_提示文_.
問題解決と創造の知識

今まで「新しい社会とビジネスを創る」としていた項目を,「問題解決と創造の頁」に改めることにしました。それを説明した「固定ページ」を投稿しておきます。これに応じて,あちこち見直す必要があるので面倒くさそうです。

「問題」を生活・仕事,政府・企業,環境という観点から考える

このメニューはこれまで「新しい社会とビジネスを創る」としていたが,考えてみれば私が注力したいと思っていることは,このWebのキャッチフレーズとしている「法を問題解決と創造に活かす」ことなのであるから,その準備作業を志す本メニューのネーミングも,「問題解決と創造の頁」の方がより適切であることに気がついたので,変えることにした(いったん,「生活・仕事と組織」にしたが落ち着きが悪い。)。

私は何かに依拠して「新しい社会とビジネス」を創ろうと思っているのではない。私にとって最も重要な問題は,私の日々のあり方(生活・仕事)を充実させることであり,人から独立した存在として迷走する組織(政府や企業等)を適切に制御する企てに参加することである。更に生活・仕事,政府・企業の活動の環境,場となる「自然とテクノロジー」を理解し,利用,制御することである。

_課題_.
1. 上の文章でかぎかっこ「」に入れて示されている語句を、重複を除き、初めて出てくる順にすべて挙げなさい。
2. 上の文章のうち、"このメニューはこれまで「新し"という語句を含むところから始まり"ー」を理解し,利用,制御することである。"で終わる部分を、そのまま繰り返しなさい。

_収集データ_.
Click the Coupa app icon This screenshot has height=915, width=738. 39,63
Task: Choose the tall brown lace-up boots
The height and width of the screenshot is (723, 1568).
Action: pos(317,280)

_課題別の解答_.
1.
「新しい社会とビジネスを創る」
「問題解決と創造の頁」
「固定ページ」
「問題」
「法を問題解決と創造に活かす」
「生活・仕事と組織」
「新しい社会とビジネス」
「自然とテクノロジー」

2.
このメニューはこれまで「新しい社会とビジネスを創る」としていたが,考えてみれば私が注力したいと思っていることは,このWebのキャッチフレーズとしている「法を問題解決と創造に活かす」ことなのであるから,その準備作業を志す本メニューのネーミングも,「問題解決と創造の頁」の方がより適切であることに気がついたので,変えることにした(いったん,「生活・仕事と組織」にしたが落ち着きが悪い。)。

私は何かに依拠して「新しい社会とビジネス」を創ろうと思っているのではない。私にとって最も重要な問題は,私の日々のあり方(生活・仕事)を充実させることであり,人から独立した存在として迷走する組織(政府や企業等)を適切に制御する企てに参加することである。更に生活・仕事,政府・企業の活動の環境,場となる「自然とテクノロジー」を理解し,利用,制御することである。